Example of coronal mass ejection captured by Solar Dynamics Observatory (SDO) on August, 31th 2012 (credits: NASA)

e-CALLISTO (International Network of Solar Radio Spectrometers, a Space Weather Instrument Array) is a chain of low cost solar observation stations around the world on radio waves to follow the Sun 24 hours a day . It is part of the UN ISWI (International Space Weather Initiative) international cooperation programme aimed at developing the scientific knowledge needed to understand and predict space meteorology near planet Earth. This development includes instrumentation, data analysis, modeling, education, expert training and outreach. Despite its low cost, Callisto is especially useful for studying large explosions in the Sun’s atmosphere known as solar eruptions. The radio emissions of these events are important to understand the dynamics of the solar corona. Solar flares are also often associated with coronal mass ejections, huge flows of sun-laden particles that are a danger to orbiting satellites, electrical distribution networks and can disrupt television or mobile signals. As radio signals travel faster than particles, e-CALLISTO also functions as an early warning system, alerting space mission control centers to disturbances caused by upcoming coronal mass ejections from the sun.
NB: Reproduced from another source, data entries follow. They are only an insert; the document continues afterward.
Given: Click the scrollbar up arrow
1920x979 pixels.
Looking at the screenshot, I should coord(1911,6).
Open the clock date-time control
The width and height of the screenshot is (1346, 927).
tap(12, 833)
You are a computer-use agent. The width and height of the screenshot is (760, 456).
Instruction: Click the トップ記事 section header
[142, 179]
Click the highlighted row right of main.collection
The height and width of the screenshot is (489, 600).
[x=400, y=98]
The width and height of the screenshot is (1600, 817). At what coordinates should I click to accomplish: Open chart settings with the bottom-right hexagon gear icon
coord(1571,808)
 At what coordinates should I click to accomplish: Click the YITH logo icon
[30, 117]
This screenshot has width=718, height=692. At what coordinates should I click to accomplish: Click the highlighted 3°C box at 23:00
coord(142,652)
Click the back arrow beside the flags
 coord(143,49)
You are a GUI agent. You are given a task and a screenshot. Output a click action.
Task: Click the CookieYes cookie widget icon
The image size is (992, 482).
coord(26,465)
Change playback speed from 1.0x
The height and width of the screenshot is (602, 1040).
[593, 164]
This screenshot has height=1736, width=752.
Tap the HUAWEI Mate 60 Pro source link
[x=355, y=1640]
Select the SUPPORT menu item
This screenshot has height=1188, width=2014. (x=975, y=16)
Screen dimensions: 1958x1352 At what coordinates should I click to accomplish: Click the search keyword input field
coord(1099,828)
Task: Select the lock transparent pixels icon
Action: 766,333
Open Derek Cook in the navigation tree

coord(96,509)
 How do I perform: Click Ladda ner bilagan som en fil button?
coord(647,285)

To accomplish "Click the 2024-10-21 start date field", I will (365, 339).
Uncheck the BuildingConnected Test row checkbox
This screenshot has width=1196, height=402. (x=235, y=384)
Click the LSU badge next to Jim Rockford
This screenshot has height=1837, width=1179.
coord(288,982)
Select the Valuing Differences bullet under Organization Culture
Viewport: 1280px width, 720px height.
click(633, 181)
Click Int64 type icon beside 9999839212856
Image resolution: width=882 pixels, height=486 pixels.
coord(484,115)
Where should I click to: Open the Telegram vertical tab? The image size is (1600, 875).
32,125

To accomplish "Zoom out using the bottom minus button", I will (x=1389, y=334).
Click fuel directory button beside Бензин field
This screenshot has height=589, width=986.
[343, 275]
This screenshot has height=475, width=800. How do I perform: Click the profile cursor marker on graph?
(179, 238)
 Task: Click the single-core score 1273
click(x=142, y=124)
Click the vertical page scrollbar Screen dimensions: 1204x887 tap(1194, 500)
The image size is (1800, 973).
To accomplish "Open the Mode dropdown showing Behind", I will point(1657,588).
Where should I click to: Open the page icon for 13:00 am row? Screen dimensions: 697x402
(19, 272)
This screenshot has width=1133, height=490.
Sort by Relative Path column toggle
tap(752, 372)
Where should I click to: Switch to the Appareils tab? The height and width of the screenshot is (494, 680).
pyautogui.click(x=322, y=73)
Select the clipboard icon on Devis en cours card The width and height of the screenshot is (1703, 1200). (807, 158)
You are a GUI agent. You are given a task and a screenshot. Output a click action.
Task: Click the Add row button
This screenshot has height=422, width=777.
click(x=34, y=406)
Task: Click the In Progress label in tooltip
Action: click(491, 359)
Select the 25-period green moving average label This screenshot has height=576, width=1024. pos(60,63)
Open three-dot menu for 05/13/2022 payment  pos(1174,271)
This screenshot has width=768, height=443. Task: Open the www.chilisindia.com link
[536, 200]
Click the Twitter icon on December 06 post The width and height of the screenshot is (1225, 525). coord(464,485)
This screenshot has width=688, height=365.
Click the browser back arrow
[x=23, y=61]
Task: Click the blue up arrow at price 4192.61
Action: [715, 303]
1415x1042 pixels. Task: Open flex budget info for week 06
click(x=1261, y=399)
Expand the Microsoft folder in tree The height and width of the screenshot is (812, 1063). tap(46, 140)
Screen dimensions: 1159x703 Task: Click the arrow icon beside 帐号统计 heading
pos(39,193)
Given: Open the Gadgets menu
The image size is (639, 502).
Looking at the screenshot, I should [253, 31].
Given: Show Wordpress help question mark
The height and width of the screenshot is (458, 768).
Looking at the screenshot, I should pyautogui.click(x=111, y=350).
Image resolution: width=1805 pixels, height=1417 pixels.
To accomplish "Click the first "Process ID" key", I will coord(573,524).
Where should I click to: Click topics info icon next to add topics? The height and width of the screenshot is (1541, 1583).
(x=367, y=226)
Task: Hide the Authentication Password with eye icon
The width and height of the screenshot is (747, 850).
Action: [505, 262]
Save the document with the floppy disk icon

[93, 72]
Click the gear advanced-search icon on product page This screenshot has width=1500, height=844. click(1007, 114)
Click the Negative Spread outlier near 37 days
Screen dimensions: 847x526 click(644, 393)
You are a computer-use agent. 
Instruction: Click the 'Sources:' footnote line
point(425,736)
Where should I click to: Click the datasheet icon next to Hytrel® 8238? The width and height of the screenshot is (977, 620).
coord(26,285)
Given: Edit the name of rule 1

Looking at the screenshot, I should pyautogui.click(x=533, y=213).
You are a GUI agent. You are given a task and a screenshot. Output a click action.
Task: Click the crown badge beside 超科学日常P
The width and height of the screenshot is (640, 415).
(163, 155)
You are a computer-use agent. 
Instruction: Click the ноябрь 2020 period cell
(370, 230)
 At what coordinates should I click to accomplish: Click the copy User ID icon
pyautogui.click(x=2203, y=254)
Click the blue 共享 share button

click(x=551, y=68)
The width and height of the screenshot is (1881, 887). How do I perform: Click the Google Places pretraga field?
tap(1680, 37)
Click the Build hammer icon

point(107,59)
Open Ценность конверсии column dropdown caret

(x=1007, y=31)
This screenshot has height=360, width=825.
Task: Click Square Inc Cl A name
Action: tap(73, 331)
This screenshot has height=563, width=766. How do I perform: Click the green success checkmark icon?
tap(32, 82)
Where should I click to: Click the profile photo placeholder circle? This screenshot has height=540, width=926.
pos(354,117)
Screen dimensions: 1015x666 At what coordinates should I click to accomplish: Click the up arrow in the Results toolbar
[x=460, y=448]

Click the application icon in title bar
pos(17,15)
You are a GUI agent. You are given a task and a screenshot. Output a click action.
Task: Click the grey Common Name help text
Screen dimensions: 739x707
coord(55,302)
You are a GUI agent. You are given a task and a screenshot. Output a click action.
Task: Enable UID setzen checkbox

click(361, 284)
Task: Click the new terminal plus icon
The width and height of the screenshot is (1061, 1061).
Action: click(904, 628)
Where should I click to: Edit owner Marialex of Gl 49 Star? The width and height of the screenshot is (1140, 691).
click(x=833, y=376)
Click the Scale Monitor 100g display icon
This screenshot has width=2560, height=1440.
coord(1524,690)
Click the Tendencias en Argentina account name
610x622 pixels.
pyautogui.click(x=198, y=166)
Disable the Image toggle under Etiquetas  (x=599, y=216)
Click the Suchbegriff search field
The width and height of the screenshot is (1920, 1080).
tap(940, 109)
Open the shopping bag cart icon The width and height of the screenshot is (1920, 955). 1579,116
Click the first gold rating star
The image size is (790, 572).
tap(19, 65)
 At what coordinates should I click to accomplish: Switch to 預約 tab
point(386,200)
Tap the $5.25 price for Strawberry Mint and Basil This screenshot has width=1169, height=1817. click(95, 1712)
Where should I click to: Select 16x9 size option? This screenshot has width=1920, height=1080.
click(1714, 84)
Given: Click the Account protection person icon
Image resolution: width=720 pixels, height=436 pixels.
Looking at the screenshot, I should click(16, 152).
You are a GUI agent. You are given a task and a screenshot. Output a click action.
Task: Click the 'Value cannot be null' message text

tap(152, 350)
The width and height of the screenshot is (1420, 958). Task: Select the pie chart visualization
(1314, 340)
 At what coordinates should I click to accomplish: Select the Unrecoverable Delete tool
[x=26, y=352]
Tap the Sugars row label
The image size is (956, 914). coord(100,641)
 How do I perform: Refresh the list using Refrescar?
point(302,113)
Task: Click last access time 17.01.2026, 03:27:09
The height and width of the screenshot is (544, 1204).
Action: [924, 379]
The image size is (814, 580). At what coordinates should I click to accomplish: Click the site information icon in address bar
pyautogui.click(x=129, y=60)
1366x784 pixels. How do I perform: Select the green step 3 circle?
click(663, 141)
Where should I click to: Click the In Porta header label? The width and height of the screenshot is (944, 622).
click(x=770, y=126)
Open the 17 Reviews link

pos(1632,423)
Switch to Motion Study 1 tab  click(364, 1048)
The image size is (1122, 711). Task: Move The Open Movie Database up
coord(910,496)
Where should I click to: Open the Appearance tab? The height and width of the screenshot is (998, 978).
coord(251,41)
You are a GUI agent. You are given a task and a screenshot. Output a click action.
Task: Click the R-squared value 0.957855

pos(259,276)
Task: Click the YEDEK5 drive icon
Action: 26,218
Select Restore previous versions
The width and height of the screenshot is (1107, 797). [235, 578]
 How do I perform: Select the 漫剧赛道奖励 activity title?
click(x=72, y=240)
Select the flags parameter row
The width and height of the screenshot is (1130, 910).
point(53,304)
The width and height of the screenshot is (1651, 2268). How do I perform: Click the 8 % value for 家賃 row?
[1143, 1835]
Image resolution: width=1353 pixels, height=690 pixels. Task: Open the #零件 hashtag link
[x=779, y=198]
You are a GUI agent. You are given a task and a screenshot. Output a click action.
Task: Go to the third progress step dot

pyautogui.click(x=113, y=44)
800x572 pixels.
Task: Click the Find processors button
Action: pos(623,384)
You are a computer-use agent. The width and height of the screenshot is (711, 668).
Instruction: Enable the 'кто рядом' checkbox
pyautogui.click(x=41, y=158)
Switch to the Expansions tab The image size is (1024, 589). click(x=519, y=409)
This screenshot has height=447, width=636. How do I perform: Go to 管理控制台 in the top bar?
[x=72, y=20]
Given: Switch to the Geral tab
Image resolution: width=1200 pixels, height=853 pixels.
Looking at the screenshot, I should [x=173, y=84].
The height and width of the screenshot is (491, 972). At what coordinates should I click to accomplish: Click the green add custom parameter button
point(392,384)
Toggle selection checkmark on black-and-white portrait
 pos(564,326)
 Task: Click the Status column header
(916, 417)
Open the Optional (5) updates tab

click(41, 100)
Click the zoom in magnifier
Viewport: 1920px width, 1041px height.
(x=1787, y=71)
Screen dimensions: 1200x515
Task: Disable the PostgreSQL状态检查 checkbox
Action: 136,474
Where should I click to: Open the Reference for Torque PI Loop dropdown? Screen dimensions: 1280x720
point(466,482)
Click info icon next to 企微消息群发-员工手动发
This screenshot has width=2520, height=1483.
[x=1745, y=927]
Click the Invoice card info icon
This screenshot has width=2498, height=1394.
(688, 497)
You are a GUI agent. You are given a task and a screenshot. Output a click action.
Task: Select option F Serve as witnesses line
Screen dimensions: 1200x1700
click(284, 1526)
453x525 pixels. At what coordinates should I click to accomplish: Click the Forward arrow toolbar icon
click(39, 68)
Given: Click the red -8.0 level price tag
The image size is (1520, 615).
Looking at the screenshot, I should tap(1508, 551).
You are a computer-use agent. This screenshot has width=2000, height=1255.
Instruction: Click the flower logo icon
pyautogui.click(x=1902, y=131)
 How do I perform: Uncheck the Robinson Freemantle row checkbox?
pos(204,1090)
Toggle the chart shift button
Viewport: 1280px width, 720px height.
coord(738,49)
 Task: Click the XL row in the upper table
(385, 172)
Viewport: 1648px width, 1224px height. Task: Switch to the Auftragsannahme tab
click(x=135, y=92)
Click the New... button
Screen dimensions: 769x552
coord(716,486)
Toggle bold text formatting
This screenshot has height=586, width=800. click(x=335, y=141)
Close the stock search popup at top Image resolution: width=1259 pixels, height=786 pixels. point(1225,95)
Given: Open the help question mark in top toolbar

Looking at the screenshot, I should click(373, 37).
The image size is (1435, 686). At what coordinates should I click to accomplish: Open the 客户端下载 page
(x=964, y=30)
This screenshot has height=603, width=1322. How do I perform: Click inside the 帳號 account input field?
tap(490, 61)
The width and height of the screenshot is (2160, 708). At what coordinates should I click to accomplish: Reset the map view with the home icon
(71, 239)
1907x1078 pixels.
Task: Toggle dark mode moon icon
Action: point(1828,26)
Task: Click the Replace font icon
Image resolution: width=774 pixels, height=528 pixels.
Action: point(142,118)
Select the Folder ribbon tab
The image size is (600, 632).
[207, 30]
Example of a type II solar radio burst registered by e-Callisto

This philosophy of inclusive science was immediately successful after its presentation in the 2007 International Heliophysical Year. Today, the network has more than 150 detectors in more than 90 locations on five continents. This deployment is part of the Instrument Deployment Program of the UNBSSI (United Nations Basic Space Science Initiative) and ISWI (International Space Weather Initiative) initiatives. The network is closely related to different national and continental radio astronomy organizations, such as CESRA (Community of European Solar Radio Astronomer), which is an organization of European scientists to stimulate research in the outer solar atmosphere by means of radio waves.